Nur über die äußeren Bedingungen der deutschen Einheit wollte die Sowjetunion verhandeln. Eines der größten Probleme schien zunächst der Abzug der Roten Armee aus der DDR zu sein. Erst am 10. September, zwei Tage vor der Unterzeichnung des Zwei-Plus-Vier-Vertrages, einigten sich Gorbatschow und Kohl am Telefon auf einen Kompromiss. Die Bundesrepublik würde 12 Milliarden Mark an die Sowjetunion zahlen und ihr darüber hinaus einen zinslosen Kredit von drei Milliarden Mark gewähren. Bis 1994 sollte der letzte sowjetische Soldat Deutschland verlassen. Man war sich mit Moskau einig, und zähneknirschend mussten nun auch die Westeuropäer dem "Vertrag über die abschließende Regelung in Bezug auf Deutschland" zustimmen. Hans-Dietrich Genscher war es von Anfang an wichtig gewesen, auf gleicher Augenhöhe mit den ehemaligen Besatzungsmächten zu reden.
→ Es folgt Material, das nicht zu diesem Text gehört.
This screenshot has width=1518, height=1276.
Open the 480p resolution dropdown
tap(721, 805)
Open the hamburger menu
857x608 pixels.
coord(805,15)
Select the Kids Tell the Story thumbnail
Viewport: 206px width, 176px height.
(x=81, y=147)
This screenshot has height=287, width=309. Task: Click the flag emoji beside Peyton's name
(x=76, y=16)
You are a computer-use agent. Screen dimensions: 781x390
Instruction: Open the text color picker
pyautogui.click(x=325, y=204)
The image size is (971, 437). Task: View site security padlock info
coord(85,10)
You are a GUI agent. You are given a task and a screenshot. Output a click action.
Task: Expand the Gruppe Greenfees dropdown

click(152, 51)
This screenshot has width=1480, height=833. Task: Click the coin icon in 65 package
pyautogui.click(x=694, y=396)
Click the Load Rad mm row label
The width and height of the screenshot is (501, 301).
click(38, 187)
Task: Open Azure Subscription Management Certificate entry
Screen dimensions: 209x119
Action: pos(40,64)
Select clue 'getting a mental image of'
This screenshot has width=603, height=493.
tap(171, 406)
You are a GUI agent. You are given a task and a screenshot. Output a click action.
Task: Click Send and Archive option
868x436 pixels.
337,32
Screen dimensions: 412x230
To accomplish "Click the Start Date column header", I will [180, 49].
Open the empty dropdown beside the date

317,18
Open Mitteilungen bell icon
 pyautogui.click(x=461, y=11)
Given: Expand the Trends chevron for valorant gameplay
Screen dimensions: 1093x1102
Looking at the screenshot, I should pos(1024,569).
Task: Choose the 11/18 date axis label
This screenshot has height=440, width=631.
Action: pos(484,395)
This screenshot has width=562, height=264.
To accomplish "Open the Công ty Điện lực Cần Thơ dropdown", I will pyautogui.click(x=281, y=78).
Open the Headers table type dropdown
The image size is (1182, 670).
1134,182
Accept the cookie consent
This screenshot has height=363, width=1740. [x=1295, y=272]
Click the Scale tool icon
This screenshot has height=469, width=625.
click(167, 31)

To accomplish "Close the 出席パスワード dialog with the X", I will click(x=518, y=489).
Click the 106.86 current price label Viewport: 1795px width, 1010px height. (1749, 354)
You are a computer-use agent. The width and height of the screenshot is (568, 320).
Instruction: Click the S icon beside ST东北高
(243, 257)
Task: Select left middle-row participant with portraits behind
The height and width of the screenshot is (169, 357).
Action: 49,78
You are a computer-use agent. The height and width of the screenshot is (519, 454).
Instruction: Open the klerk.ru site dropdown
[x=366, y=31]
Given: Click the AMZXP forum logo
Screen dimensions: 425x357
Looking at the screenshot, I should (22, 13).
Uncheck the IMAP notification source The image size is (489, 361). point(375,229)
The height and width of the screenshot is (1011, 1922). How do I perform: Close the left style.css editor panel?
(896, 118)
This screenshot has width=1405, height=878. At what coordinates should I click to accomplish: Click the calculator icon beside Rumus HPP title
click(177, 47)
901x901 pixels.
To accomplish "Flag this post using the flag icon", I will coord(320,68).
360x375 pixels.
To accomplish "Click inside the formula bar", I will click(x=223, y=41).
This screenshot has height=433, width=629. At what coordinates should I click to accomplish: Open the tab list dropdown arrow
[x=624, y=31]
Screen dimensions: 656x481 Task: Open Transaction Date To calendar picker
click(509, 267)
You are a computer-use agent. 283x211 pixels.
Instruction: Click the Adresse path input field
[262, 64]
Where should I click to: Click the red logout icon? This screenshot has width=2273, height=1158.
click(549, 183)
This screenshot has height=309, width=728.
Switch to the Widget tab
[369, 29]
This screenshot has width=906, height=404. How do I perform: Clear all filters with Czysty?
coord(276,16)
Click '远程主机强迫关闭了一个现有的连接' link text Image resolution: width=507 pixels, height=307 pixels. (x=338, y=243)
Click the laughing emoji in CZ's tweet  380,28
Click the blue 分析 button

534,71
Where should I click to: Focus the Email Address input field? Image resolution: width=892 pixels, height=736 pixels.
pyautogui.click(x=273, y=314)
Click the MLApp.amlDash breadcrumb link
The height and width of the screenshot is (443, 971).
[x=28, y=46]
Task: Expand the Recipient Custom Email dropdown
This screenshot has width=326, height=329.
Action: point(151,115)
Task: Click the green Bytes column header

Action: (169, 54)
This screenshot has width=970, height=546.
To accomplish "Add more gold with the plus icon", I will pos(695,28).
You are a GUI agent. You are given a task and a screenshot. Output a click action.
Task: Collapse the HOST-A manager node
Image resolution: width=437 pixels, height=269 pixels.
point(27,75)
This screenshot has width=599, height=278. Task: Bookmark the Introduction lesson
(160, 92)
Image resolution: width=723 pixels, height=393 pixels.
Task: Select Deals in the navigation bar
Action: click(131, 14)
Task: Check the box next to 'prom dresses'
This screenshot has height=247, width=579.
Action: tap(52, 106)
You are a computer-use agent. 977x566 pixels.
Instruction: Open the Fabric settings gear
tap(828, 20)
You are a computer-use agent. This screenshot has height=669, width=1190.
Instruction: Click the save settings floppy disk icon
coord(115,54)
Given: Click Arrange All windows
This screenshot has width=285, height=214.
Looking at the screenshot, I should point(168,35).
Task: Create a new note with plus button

" Ich legte Wert darauf, dass die beiden deutschen Staaten mit den vier sprechen, und nicht die vier mit den beiden deutschen Staaten, deshalb heißt die Form Zwei plus Vier, nicht vier plus zwo, weil ich auf jeden Fall den Eindruck vermeiden wollte, dass nachdem das deutsche Volk in einer friedlichen Freiheitsrevolution den Willen zur Einheit artikuliert hatte, sich sozusagen unter der Verhandlungshoheit von vier Staaten zu bewegen hat. "

Der Vertrag regelt die Grenzen Deutschlands und legt sie verbindlich fest.

" Seine Außengrenzen werden die Grenzen der Deutschen Demokratischen Republik und der Bundesrepublik Deutschland sein und werden am Tage des Inkrafttretens dieses Vertrags endgültig sein...
Nach der Verfassung des vereinten Deutschland sind Handlungen, die geeignet sind, das friedliche Zusammenleben der Völker zu stören, insbesondere die Führung eines Angriffskrieges vorzubereiten, verfassungswidrig und strafbar. "

Um das zu gewährleisten, mussten sich die Deutschen außerdem verpflichten, nicht mehr als 370.000 Soldaten unter Waffen zu stellen und dauerhaft darauf zu verzichten, Atommacht zu werden. Zu den Dokumenten des 12. September 1990 gehört auch eine Note, die die Ergebnisse der Bodenreform in der sowjetischen Besatzungszone für immer festschreibt. Die neue Verfassung allerdings, die dieser Vertrag für das wiedervereinigte Deutschland fordert, ist bis heute nicht verabschiedet worden.